Effective data management is essential to high-quality biodiversity research, yet for many researchers, building and sustaining a robust Data Management Plan (DMP) still feels daunting. To support BiodivNBS-funded teams and strengthen data practices across projects, Biodiversa+ held a Data Management Workshop in May 2025, focused on practical guidance, open science principles, and emerging trends such as the use of artificial intelligence (AI) in data workflows.
Please note: Due to technical difficulties during the event, the audio quality is uneven in parts and the second half of the workshop is missing from the recording.
Takeaways
- More than a formality, DMPs are key to project success and continuity.
- Open science and FAIR principles benefit both researchers and society, and are increasingly required.
- AI is already enhancing biodiversity data workflows, but strong data foundations are essential.
- Sharing via platforms like GBIF boosts data value and enables broad reuse.
From burden to opportunity
An initial icebreaker revealed a spectrum of participant feelings, from viewing DMPs as just another obligation to enthusiasm about open data’s potential. This diversity guided the structure of the workshop, with presentations and Q&A sessions addressing concerns such as:
- Where and how to begin a DMP.
- How DMPs evolve over the lifetime of a project.
- What can be gained through open sharing of biodiversity data.
A practical example from the FUNACTION project illustrated how structured data management supports efficient collaboration, reduces risk of data loss, and ensures long-term value of datasets.
The fundamentals of Open Science and FAIR data
Open science isn’t just about data availability, it’s about transparency, reproducibility, and maximising the reach and reuse of research. The workshop explored:
- The benefits of open science for both society and individual researchers.

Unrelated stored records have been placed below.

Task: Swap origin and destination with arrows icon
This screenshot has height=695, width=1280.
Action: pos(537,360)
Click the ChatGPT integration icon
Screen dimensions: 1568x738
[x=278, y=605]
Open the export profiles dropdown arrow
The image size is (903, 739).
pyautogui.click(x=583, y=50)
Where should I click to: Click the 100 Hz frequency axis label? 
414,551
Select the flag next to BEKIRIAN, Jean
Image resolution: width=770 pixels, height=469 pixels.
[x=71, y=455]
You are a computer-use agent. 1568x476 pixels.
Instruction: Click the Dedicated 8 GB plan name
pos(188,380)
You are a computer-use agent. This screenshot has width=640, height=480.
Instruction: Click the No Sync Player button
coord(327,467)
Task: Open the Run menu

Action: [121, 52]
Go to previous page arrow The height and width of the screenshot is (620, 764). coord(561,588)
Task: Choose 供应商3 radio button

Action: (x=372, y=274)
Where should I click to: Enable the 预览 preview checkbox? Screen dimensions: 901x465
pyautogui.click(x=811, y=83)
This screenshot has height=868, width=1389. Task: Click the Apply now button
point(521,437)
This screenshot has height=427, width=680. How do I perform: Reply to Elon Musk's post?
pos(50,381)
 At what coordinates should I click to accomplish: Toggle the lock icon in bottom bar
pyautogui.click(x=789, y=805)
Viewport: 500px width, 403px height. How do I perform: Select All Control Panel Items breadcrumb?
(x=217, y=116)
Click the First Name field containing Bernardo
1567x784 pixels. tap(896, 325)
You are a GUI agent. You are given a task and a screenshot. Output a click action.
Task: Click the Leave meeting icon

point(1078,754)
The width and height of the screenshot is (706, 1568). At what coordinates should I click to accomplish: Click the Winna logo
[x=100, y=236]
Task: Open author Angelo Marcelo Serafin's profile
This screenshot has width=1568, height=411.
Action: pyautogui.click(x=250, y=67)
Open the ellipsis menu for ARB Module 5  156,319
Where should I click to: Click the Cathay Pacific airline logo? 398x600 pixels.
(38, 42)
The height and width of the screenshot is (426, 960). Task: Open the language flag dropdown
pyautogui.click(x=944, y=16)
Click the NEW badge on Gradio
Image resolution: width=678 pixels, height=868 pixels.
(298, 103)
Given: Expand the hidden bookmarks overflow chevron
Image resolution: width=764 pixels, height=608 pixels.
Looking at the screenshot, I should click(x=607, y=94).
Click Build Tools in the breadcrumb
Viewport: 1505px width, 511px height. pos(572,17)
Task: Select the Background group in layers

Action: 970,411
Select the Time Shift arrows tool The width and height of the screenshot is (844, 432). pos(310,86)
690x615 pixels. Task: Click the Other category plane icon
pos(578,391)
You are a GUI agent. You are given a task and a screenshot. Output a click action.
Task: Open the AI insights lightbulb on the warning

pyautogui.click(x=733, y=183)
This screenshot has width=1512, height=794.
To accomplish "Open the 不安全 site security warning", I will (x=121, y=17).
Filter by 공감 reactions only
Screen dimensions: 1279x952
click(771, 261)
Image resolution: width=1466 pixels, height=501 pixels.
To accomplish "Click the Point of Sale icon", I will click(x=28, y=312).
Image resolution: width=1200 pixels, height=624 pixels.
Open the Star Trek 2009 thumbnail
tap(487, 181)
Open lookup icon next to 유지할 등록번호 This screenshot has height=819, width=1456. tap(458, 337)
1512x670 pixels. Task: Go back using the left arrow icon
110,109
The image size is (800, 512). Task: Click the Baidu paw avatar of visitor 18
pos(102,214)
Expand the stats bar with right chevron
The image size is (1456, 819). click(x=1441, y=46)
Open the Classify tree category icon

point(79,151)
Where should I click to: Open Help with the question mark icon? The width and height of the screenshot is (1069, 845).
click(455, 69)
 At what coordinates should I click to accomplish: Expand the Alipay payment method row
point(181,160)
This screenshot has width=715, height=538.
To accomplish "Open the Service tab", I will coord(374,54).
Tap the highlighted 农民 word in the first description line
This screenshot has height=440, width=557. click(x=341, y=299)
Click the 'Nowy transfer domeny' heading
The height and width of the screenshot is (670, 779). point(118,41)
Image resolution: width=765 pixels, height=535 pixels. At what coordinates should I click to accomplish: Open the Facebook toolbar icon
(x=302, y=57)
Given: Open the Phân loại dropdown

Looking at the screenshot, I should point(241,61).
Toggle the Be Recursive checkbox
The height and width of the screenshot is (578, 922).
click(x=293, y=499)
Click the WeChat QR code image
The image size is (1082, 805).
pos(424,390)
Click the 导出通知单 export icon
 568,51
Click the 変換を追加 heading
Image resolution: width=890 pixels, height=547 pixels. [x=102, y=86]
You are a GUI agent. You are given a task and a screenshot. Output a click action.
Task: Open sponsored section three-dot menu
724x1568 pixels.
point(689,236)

- The FAIR (Findable, Accessible, Interoperable, Reusable) and CARE (Collective Benefit, Authority to Control, Responsibility, Ethics) principles.
- Repositories tailored to biodiversity research, such as GBIF, Movebank, and Zenodo.
Clear, actionable tips were also shared for building FAIR-aligned workflows and boosting visibility of data and outputs, both within and beyond academia.
The role of AI in data management
AI is increasingly embedded in the tools and systems used for biodiversity data collection and processing, but what does that mean for researchers managing data today?
The workshop explored its potential across the data lifecycle:
- Collection & processing: Automating image and sound classification (e.g. via iNaturalist, BirdNET).
- Database management: Detecting anomalies, enriching metadata, unifying taxonomy.
- Data transformation: Assisting with formatting, tagging, and linking across datasets.
The workshop also addressed the ethical and legal considerations of using AI, such as transparency, data bias, and GDPR compliance, as well as the infrastructure and expertise required for successful integration.
The case for global collaboration
The workshop highlighted the Global Biodiversity Information Facility (GBIF), a cornerstone of global biodiversity data sharing. With over 3 billion species occurrences and applications across research, policy, and conservation, GBIF exemplifies the value of open access biodiversity data.
From improved species distribution models to real-time public health insights, the benefits of contributing to shared data platforms are numerous. One study found that for every €1 invested in GBIF, €3 in scientific benefit and up to €12 in societal value were generated.